**WHAT YOU SHOULD DO**
The records below must be duplicated exactly, character for character.

*** Begin section ***

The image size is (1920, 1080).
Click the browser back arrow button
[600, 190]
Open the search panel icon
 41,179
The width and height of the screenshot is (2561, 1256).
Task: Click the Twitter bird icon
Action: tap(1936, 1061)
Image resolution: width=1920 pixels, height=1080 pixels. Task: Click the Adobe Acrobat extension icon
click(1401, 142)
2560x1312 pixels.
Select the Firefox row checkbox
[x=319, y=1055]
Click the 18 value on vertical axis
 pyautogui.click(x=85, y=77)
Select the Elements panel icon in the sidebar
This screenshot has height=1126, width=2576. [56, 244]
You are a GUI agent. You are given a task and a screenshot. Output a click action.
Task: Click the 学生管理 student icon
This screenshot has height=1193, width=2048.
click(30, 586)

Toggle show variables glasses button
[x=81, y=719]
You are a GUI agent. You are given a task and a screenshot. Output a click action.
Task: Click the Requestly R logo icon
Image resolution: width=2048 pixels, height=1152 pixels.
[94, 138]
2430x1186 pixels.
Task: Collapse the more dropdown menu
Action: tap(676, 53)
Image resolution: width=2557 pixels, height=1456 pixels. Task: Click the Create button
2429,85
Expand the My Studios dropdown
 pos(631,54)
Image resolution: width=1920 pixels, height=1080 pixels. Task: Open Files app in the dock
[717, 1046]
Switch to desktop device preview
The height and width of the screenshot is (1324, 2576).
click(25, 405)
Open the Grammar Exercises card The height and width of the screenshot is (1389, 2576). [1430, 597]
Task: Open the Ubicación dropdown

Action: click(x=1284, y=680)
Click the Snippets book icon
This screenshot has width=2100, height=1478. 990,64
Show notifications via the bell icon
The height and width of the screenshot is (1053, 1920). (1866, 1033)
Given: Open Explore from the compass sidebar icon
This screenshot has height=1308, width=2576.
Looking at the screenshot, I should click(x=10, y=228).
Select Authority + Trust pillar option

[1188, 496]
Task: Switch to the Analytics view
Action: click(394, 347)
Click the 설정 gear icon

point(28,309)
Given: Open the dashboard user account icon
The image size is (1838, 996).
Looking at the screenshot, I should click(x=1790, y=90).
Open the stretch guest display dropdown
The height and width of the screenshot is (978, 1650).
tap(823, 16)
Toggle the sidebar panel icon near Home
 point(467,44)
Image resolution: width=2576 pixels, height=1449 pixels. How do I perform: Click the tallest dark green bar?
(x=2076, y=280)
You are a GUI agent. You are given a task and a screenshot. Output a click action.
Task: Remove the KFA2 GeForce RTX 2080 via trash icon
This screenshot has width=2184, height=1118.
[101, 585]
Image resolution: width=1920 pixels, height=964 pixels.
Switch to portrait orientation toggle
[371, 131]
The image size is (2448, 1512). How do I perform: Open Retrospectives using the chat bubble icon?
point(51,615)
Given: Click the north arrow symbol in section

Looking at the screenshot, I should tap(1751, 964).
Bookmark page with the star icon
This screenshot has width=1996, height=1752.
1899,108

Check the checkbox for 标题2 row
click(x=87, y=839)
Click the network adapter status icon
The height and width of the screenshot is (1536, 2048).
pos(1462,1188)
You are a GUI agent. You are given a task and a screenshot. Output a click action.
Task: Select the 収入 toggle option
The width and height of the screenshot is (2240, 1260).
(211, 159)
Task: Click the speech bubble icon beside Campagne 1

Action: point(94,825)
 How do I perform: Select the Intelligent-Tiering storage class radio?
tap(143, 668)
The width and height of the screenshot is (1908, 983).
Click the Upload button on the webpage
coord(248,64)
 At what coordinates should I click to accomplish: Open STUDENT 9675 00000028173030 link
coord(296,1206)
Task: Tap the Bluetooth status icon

*** End section ***

**FINISHED EXERCISE**
The image size is (1920, 1080).
Click the browser back arrow button
[600, 190]
Open the search panel icon
 41,179
The width and height of the screenshot is (2561, 1256).
Task: Click the Twitter bird icon
Action: tap(1936, 1061)
Image resolution: width=1920 pixels, height=1080 pixels. Task: Click the Adobe Acrobat extension icon
click(1401, 142)
2560x1312 pixels.
Select the Firefox row checkbox
[x=319, y=1055]
Click the 18 value on vertical axis
 pyautogui.click(x=85, y=77)
Select the Elements panel icon in the sidebar
This screenshot has height=1126, width=2576. [56, 244]
You are a GUI agent. You are given a task and a screenshot. Output a click action.
Task: Click the 学生管理 student icon
This screenshot has height=1193, width=2048.
click(30, 586)

Toggle show variables glasses button
[x=81, y=719]
You are a GUI agent. You are given a task and a screenshot. Output a click action.
Task: Click the Requestly R logo icon
Image resolution: width=2048 pixels, height=1152 pixels.
[94, 138]
2430x1186 pixels.
Task: Collapse the more dropdown menu
Action: tap(676, 53)
Image resolution: width=2557 pixels, height=1456 pixels. Task: Click the Create button
2429,85
Expand the My Studios dropdown
 pos(631,54)
Image resolution: width=1920 pixels, height=1080 pixels. Task: Open Files app in the dock
[717, 1046]
Switch to desktop device preview
The height and width of the screenshot is (1324, 2576).
click(25, 405)
Open the Grammar Exercises card The height and width of the screenshot is (1389, 2576). [1430, 597]
Task: Open the Ubicación dropdown

Action: click(x=1284, y=680)
Click the Snippets book icon
This screenshot has width=2100, height=1478. 990,64
Show notifications via the bell icon
The height and width of the screenshot is (1053, 1920). (1866, 1033)
Given: Open Explore from the compass sidebar icon
This screenshot has height=1308, width=2576.
Looking at the screenshot, I should click(x=10, y=228).
Select Authority + Trust pillar option

[1188, 496]
Task: Switch to the Analytics view
Action: click(394, 347)
Click the 설정 gear icon

point(28,309)
Given: Open the dashboard user account icon
The image size is (1838, 996).
Looking at the screenshot, I should click(x=1790, y=90).
Open the stretch guest display dropdown
The height and width of the screenshot is (978, 1650).
tap(823, 16)
Toggle the sidebar panel icon near Home
 point(467,44)
Image resolution: width=2576 pixels, height=1449 pixels. How do I perform: Click the tallest dark green bar?
(x=2076, y=280)
You are a GUI agent. You are given a task and a screenshot. Output a click action.
Task: Remove the KFA2 GeForce RTX 2080 via trash icon
This screenshot has width=2184, height=1118.
[101, 585]
Image resolution: width=1920 pixels, height=964 pixels.
Switch to portrait orientation toggle
[371, 131]
The image size is (2448, 1512). How do I perform: Open Retrospectives using the chat bubble icon?
point(51,615)
Given: Click the north arrow symbol in section

Looking at the screenshot, I should tap(1751, 964).
Bookmark page with the star icon
This screenshot has width=1996, height=1752.
1899,108

Check the checkbox for 标题2 row
click(x=87, y=839)
Click the network adapter status icon
The height and width of the screenshot is (1536, 2048).
pos(1462,1188)
You are a GUI agent. You are given a task and a screenshot. Output a click action.
Task: Select the 収入 toggle option
The width and height of the screenshot is (2240, 1260).
(211, 159)
Task: Click the speech bubble icon beside Campagne 1

Action: point(94,825)
 How do I perform: Select the Intelligent-Tiering storage class radio?
tap(143, 668)
The width and height of the screenshot is (1908, 983).
Click the Upload button on the webpage
coord(248,64)
 At what coordinates should I click to accomplish: Open STUDENT 9675 00000028173030 link
coord(296,1206)
Task: Tap the Bluetooth status icon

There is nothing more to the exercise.